(Saved data entries)
........

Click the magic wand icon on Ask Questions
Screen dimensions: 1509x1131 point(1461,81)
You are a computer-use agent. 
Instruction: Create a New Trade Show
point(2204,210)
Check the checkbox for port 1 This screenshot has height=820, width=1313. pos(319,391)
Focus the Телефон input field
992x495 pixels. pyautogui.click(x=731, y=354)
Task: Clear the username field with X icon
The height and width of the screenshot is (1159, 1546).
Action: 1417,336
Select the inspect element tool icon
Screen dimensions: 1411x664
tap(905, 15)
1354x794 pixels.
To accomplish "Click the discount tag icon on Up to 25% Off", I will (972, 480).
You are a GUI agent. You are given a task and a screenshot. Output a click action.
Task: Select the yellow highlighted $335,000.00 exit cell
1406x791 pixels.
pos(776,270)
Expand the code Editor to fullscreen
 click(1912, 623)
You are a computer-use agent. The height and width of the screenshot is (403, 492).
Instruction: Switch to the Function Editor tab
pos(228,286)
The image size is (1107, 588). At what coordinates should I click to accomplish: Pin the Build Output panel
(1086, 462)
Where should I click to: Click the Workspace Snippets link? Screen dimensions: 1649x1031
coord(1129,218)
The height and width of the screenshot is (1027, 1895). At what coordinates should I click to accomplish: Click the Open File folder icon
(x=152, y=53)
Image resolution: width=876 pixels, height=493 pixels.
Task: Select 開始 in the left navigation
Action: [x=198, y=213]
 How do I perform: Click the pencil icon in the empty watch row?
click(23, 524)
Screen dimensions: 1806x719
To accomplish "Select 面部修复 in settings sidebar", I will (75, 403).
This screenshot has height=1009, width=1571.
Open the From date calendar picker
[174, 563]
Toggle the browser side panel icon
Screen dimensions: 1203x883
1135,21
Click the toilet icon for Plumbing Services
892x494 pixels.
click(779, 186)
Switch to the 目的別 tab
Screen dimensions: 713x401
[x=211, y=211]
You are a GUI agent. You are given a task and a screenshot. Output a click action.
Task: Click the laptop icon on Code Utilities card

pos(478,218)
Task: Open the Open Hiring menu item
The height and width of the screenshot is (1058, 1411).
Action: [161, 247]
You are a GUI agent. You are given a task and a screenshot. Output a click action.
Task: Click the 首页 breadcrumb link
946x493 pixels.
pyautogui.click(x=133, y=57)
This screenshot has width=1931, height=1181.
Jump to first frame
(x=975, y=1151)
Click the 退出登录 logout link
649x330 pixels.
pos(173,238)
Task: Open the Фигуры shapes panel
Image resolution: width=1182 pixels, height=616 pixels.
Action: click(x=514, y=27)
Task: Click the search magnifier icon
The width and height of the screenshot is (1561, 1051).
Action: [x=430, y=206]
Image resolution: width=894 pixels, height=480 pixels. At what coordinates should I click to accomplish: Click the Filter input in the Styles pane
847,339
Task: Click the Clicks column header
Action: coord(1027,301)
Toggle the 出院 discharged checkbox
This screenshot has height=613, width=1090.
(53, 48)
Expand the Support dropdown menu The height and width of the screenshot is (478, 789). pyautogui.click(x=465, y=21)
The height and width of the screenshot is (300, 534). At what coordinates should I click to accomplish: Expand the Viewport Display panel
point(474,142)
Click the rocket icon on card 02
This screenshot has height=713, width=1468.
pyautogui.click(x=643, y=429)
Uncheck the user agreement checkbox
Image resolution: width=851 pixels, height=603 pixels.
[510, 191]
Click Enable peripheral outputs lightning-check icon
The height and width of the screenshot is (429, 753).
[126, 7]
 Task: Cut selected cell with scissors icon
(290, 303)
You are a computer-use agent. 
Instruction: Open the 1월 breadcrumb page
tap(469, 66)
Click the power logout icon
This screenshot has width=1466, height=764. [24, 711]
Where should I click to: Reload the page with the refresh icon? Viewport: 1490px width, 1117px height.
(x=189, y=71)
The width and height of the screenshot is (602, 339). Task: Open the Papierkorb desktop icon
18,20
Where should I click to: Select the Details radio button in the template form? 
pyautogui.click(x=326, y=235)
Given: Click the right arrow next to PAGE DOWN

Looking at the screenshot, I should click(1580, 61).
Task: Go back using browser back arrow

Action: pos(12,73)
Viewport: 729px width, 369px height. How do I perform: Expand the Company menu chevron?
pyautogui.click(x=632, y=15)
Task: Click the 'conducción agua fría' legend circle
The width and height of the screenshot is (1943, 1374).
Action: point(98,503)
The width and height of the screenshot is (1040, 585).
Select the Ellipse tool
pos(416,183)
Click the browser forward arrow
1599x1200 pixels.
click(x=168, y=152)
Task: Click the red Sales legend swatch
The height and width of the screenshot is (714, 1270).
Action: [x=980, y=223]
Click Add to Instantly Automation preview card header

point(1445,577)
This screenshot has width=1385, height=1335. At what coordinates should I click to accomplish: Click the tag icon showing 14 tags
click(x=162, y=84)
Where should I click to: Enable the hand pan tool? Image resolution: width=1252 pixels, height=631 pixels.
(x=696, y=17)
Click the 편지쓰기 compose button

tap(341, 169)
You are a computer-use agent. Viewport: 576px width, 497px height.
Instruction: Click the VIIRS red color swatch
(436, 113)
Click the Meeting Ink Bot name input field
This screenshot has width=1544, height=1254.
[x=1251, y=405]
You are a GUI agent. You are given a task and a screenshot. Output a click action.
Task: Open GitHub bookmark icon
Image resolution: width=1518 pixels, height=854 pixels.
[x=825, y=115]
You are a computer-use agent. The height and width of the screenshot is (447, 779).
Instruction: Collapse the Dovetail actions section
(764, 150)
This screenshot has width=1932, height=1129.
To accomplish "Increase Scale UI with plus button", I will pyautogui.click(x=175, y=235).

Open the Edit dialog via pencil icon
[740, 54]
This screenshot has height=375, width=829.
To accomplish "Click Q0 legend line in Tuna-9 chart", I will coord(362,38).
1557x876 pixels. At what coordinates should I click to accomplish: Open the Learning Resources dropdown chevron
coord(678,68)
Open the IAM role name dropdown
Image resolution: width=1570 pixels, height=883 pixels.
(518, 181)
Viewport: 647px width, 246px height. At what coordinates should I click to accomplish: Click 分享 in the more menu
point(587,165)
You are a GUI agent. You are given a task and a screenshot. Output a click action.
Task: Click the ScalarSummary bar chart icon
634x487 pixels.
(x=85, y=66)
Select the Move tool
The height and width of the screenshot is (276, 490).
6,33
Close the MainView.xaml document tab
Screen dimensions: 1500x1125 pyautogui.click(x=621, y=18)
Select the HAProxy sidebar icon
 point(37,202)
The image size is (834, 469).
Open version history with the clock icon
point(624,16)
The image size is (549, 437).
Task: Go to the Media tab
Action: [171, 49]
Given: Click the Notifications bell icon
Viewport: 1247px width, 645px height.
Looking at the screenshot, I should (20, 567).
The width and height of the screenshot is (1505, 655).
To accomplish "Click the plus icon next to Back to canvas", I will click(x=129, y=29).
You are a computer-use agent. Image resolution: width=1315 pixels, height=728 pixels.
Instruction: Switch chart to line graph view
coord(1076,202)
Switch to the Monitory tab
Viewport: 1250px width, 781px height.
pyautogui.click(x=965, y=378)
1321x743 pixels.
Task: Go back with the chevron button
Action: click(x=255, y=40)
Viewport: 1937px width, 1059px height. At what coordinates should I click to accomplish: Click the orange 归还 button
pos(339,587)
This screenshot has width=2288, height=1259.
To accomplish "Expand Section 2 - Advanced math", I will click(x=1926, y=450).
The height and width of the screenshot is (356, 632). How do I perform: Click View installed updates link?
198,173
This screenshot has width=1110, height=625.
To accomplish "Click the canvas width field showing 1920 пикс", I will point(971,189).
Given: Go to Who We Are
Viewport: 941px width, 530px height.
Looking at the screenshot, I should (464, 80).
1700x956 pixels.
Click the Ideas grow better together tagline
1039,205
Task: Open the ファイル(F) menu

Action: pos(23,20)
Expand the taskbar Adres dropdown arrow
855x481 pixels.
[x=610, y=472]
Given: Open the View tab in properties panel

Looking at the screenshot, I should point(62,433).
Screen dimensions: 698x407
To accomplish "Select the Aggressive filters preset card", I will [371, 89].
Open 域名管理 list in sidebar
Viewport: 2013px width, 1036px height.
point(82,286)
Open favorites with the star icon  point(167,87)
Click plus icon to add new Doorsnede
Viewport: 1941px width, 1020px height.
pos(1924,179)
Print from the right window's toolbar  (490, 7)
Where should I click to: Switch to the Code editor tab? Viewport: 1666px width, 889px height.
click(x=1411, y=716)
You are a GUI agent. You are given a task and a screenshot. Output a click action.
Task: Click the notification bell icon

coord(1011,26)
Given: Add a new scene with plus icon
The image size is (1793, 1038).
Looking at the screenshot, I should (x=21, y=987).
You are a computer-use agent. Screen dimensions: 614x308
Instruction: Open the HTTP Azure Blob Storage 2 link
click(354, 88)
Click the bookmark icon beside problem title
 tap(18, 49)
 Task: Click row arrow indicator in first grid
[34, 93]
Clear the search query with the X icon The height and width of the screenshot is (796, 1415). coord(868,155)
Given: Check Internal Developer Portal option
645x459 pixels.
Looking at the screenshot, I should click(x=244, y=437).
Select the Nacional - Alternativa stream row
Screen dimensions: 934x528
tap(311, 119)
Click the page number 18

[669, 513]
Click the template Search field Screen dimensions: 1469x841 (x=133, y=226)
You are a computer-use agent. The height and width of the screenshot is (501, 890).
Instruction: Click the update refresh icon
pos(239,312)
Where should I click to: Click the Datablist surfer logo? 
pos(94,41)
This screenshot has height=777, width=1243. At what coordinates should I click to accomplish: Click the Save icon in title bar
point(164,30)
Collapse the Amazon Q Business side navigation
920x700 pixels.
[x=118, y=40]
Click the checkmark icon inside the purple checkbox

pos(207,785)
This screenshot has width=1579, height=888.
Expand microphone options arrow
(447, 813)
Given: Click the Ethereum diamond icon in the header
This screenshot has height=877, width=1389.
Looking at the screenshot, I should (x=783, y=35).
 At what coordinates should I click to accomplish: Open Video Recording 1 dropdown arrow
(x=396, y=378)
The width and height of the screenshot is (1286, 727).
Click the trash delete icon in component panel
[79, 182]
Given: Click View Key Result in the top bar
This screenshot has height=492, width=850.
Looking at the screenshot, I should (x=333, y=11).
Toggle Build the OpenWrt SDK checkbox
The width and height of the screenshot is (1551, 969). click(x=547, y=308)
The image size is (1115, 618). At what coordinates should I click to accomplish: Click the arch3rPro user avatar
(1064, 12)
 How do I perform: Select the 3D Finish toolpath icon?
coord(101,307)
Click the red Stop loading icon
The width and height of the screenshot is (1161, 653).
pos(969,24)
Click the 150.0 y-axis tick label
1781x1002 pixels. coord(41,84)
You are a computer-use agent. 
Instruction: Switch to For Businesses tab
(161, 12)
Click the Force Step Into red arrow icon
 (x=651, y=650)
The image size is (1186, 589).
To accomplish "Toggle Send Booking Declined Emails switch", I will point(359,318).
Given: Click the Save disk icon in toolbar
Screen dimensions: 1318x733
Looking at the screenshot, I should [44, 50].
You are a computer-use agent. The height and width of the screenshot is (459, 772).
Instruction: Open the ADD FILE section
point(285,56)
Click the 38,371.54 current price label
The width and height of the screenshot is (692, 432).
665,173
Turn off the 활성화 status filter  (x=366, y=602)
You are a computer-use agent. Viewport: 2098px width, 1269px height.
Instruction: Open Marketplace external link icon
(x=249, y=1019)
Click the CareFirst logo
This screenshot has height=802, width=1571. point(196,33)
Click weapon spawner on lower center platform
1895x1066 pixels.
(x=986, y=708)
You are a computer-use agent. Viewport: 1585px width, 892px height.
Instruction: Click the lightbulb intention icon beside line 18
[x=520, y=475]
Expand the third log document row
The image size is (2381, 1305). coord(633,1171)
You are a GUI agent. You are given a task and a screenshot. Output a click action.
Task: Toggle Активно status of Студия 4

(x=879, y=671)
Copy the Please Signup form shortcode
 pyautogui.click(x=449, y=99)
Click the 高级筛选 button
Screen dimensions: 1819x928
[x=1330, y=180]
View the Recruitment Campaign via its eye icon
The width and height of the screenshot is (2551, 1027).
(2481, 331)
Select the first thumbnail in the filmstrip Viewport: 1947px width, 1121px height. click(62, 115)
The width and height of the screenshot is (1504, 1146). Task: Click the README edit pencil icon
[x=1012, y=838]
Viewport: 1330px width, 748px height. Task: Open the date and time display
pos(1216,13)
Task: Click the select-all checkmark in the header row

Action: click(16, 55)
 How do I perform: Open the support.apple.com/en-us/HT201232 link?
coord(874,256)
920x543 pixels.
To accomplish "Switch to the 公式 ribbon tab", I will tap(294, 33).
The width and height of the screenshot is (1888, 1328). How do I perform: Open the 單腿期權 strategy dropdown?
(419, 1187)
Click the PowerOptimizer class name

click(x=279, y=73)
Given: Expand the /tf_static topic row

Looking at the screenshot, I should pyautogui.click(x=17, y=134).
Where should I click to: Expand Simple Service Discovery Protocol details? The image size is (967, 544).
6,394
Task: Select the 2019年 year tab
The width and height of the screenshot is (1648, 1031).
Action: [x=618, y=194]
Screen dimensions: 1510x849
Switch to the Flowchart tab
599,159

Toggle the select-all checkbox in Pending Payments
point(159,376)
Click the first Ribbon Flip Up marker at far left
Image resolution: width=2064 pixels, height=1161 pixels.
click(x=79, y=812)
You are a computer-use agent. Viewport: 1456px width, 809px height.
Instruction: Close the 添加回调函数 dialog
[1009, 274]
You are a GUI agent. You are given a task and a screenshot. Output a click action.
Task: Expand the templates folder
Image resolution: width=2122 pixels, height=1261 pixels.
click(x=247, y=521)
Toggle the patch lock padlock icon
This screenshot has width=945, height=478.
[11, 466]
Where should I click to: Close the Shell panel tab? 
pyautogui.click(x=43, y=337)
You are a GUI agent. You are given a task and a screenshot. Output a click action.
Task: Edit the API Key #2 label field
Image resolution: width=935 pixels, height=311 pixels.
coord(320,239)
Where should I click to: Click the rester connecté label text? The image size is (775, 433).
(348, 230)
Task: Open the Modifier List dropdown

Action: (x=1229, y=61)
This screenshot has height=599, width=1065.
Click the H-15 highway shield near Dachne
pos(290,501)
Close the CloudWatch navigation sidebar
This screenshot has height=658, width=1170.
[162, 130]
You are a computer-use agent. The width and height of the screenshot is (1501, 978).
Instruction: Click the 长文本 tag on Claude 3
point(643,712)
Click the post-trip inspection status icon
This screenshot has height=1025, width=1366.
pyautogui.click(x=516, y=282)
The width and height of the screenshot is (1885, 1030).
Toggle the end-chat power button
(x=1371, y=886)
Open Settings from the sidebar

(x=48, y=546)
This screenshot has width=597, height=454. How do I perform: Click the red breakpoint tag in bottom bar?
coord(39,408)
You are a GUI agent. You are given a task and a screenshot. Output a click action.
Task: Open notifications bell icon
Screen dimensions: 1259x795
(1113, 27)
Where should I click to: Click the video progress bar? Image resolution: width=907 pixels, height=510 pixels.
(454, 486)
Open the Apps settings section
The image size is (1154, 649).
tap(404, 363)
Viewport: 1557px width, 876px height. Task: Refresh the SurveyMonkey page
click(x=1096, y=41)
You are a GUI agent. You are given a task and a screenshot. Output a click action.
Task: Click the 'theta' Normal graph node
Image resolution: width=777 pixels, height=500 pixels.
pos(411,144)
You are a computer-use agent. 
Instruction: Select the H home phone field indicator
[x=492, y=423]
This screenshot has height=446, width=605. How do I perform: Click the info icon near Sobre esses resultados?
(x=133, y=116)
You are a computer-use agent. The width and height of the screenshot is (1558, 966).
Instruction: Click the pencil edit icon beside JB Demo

........

• [TASK GOAL]
All lines in the entries above that include "Clear" should be found and copied.

• [WRITTEN SOLUTION]
Task: Clear the username field with X icon
Clear the search query with the X icon The height and width of the screenshot is (796, 1415). coord(868,155)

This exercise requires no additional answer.